Research

We are entering into a new era of genomics where truly complete, high-quality “telomere-to-telomere” chromosome assemblies are finally within reach. This technological advance is revealing unexplored sequence and epigenetic variants to study in the context of basic cellular biology and human disease. Importantly, these emerging high-resolution reference maps will offer an unprecedented opportunity to explore a new ‘functional landscape’ in the human genome, where DNA-binding proteins, transcriptional regulation and spatial organization can be examined with base-level resolution across different stages of development and disease. The Miga lab is uniquely positioned to lead innovative functional studies in these regions previously thought to be intractable, and in doing so, we aim to establish a new niche in the field of genomics for the study of satellite DNA biology.

 

T2T Genomics

What sequences are missing from our reference genome? How do we advance new technologies to study these regions across a large number of individuals? And what new ‘functional’ elements (genes, transcription factor motifs, small RNAs, new transposable element families) can we detect in these previously unexplored corners of the genome? A primary objective of my research is to study the genomic organization, evolution, and functionality of hundreds of millions of bases previously omitted from the human reference genome assembly. Notably, this research focus is very much aligned with UCSC’s legacy as part of the original Human Genome Project. Many projects are supported by the development of long read data using nanopore sequencing. Therefore, research in my lab will include nanopore data production to support T2T reference production initiatives, and research and development to improve T2T long-read sequencing, assembly and validation methods. I welcome any student that wants to fully engage with T2T genomics and technology (offering both wet or dry lab training).

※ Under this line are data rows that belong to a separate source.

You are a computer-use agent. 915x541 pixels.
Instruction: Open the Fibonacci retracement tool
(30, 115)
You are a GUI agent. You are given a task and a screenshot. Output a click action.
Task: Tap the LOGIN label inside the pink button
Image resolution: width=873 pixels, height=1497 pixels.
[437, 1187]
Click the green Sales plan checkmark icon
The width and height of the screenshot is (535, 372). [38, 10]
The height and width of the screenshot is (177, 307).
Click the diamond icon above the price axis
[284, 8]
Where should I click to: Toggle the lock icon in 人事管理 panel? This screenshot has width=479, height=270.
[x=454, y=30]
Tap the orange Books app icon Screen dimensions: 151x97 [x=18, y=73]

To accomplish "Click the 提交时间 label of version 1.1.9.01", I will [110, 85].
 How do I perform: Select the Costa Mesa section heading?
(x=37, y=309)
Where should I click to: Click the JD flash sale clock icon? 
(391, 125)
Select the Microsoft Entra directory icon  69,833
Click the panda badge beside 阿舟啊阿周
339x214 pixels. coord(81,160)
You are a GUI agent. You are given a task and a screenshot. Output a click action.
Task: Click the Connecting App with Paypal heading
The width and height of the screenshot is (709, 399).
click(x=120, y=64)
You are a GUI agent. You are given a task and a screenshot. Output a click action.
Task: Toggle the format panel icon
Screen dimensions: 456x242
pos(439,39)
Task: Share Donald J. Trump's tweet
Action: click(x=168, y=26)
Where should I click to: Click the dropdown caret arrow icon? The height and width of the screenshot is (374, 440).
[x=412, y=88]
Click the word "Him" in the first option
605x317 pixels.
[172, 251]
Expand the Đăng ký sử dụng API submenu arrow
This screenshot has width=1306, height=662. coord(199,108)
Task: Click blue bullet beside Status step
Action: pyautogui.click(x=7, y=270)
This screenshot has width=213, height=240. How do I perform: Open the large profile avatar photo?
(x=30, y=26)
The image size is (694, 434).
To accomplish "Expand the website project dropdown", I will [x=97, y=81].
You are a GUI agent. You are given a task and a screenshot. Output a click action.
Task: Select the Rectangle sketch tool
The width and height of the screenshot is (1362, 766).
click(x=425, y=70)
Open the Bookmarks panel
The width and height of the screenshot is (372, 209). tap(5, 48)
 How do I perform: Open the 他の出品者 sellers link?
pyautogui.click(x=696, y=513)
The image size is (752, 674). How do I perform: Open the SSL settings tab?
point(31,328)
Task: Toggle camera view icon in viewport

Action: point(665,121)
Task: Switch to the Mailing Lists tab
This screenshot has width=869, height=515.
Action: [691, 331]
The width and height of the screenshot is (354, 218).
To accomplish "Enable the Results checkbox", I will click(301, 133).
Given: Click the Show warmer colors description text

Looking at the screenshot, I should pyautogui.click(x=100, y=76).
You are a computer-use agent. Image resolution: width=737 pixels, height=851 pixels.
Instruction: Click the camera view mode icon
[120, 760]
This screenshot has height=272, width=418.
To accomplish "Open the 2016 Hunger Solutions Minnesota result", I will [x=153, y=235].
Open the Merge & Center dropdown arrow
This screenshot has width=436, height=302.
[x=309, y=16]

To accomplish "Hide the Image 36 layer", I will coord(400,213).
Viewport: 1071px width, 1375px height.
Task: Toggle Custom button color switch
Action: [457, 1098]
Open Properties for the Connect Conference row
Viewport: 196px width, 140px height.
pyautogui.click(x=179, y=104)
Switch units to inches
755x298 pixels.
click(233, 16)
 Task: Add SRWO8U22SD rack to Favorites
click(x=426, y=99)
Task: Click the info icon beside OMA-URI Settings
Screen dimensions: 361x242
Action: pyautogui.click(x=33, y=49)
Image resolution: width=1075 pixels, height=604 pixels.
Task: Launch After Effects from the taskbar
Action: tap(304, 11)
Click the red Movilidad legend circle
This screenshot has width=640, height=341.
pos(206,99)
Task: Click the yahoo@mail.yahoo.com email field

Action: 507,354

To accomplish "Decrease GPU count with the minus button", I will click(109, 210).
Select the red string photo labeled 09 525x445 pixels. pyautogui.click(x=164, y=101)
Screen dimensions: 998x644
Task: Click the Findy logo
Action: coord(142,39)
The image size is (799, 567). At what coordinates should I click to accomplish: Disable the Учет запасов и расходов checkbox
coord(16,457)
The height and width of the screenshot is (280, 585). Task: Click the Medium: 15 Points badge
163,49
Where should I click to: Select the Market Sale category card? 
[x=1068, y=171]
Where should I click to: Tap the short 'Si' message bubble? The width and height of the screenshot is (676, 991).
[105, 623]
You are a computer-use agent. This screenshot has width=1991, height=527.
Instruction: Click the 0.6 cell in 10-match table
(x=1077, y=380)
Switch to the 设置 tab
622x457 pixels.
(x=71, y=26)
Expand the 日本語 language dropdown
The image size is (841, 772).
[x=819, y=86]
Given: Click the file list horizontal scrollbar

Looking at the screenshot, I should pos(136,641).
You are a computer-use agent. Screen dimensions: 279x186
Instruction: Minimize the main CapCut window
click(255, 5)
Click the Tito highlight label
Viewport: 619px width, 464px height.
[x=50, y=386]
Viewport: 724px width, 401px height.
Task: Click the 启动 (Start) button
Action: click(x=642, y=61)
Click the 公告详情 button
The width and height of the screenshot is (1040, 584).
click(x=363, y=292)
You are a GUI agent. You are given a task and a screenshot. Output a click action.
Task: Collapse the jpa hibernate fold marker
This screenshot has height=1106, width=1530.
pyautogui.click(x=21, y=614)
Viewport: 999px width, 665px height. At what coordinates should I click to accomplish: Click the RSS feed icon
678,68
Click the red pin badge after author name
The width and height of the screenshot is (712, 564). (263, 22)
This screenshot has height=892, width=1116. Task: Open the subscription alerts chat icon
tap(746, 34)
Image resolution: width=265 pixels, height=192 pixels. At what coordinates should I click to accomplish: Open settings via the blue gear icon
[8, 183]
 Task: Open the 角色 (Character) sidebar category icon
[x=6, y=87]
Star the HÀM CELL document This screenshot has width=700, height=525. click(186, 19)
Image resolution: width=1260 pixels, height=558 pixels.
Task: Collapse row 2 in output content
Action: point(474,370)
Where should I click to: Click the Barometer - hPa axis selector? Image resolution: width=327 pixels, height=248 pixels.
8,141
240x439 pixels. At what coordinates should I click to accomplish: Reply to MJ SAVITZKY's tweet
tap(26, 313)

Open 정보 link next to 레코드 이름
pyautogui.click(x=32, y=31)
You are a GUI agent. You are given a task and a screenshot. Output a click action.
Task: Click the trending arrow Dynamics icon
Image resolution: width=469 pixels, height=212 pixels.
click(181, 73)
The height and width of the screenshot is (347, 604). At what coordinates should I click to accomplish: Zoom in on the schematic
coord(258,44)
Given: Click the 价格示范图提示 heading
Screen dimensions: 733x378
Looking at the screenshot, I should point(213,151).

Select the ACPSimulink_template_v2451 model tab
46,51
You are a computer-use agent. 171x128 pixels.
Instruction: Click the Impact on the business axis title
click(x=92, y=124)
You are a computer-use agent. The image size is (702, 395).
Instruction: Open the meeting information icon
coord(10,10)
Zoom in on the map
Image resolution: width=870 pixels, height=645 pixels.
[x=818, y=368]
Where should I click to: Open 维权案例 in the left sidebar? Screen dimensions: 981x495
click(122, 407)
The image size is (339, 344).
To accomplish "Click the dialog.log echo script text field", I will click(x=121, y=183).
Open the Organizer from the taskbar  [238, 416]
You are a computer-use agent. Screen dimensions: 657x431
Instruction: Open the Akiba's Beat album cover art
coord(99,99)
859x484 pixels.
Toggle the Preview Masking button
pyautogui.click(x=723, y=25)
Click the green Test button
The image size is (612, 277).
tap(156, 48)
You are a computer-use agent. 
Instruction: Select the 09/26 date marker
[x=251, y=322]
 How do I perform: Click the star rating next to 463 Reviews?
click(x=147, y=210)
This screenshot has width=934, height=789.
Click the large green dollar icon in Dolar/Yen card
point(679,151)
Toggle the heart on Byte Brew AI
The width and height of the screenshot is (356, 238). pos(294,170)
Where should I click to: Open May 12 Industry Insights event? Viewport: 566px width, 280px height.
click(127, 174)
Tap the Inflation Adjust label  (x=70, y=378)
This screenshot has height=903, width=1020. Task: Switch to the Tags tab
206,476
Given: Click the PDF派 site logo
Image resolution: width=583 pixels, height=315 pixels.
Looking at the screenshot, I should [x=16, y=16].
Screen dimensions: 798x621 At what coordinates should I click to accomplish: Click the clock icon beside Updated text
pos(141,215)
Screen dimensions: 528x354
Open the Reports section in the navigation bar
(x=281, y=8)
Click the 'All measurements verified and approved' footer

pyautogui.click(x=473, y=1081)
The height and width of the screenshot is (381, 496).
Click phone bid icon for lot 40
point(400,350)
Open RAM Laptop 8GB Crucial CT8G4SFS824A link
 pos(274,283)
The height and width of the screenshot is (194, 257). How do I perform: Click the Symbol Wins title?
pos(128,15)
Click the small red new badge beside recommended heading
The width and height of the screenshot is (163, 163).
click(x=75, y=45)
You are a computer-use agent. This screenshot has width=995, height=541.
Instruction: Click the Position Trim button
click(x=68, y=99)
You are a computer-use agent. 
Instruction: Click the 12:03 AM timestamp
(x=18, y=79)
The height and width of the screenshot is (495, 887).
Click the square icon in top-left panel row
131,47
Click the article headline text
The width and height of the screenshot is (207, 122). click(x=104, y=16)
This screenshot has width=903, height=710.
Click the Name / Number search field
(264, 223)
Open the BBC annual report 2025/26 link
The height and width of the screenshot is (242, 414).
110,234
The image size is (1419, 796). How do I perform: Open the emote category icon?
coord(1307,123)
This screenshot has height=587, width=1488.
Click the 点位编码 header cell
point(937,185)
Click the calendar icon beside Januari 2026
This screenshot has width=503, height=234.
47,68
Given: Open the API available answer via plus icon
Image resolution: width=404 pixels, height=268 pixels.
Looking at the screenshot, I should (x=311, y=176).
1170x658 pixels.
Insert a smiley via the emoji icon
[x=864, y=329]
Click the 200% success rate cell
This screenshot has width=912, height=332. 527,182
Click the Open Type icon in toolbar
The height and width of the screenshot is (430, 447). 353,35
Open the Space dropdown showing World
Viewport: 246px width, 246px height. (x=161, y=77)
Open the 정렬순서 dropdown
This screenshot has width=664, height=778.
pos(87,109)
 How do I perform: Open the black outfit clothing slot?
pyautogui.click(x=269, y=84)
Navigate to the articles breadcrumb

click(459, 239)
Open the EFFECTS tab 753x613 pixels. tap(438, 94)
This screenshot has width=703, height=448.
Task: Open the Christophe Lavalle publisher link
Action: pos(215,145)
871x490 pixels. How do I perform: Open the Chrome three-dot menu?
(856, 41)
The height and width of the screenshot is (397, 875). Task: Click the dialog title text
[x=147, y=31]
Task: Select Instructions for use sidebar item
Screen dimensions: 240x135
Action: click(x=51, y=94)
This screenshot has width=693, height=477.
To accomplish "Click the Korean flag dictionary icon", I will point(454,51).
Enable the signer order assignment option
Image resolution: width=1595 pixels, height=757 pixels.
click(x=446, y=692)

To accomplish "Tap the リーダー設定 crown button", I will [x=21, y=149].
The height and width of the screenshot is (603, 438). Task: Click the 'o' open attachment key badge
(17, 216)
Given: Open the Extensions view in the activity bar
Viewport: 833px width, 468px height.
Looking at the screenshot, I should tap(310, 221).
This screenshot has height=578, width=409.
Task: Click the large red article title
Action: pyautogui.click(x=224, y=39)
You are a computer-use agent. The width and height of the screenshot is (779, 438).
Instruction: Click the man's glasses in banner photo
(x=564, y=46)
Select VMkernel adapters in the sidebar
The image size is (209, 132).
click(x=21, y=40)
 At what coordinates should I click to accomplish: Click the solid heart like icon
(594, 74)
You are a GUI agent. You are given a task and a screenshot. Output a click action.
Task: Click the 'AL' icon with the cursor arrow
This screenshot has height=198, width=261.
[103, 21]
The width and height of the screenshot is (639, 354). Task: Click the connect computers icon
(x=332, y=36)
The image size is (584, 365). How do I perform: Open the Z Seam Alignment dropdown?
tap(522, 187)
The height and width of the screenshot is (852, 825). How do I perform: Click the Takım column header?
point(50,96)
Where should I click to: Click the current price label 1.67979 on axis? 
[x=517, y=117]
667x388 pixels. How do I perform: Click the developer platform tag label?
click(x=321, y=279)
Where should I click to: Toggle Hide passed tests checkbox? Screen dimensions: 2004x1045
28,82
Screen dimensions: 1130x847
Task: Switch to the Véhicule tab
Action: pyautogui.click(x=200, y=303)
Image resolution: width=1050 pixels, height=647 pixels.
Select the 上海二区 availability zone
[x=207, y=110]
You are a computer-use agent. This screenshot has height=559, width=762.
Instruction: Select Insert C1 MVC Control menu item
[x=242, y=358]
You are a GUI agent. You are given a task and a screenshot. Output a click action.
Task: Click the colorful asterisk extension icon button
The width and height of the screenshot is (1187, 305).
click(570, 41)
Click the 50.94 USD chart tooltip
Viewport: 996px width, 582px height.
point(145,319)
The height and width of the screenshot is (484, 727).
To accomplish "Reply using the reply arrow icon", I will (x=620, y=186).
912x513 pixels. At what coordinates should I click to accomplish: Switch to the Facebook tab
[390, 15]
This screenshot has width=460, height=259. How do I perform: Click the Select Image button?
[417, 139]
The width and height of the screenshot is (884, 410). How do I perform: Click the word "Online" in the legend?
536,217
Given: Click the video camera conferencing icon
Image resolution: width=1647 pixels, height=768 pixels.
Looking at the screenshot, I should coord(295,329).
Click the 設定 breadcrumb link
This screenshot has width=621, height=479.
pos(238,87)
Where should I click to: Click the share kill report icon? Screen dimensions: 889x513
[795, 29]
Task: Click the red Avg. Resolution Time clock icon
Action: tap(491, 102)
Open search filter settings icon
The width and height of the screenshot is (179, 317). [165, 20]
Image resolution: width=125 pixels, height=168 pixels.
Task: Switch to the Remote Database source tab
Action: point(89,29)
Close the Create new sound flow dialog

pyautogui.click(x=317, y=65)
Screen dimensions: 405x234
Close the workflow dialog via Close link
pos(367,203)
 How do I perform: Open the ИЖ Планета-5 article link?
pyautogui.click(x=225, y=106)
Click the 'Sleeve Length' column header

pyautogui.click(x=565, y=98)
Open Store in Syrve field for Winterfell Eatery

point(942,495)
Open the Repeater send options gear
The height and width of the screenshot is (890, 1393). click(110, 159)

Human Satellite DNA Variation

T2T genomes will present a large, unexplored source of sequence variation in the human population. Cytogenetic literature has revealed that many of the largest gaps in our reference genome, known to span centromeric regions, have visible expansions in repeat copy number associate with predisposition of cancer, infertility, and aneuploidy. The full extent of this variation remains unknown, and the role these genetic differences play in cellular function and biomedical disease remains almost entirely unexplored. Therefore, our research will aim to study how these sequences change over time (that is, between cells, different individuals, as well as ancient hominin populations and diverse species). This work will address a fundamental unknown in medical genetics, where these regions of the genome are known to present a large amount of sequence variation yet no methods currently exist to detect and incorporate into disease studies.

Human Satellite DNAs: Basic Cellular Function and Role in Human Disease

The Miga lab aims to understand the role of satellite DNAs in basic cellular function and how the these sequences contribute to our understanding of human disease. These regions were omitted from all previous epigenetic initiatives, and as a result, our understanding of genome biology, evolution, and regulation became disproportionately informed by data collected from the accessible parts of the reference genome. Ultimately, the structure and function of these highly repetitive regions of our genome present a large, unexplored epigenomic landscape. The Miga Lab aims to complete our epigenetic maps, and expand studies of epigenetic regulation over early development, aging and disease. To reach these goals, we will drive new innovation to expand functional long-read methods and datasets to reach a better understanding of how these regions are regulated.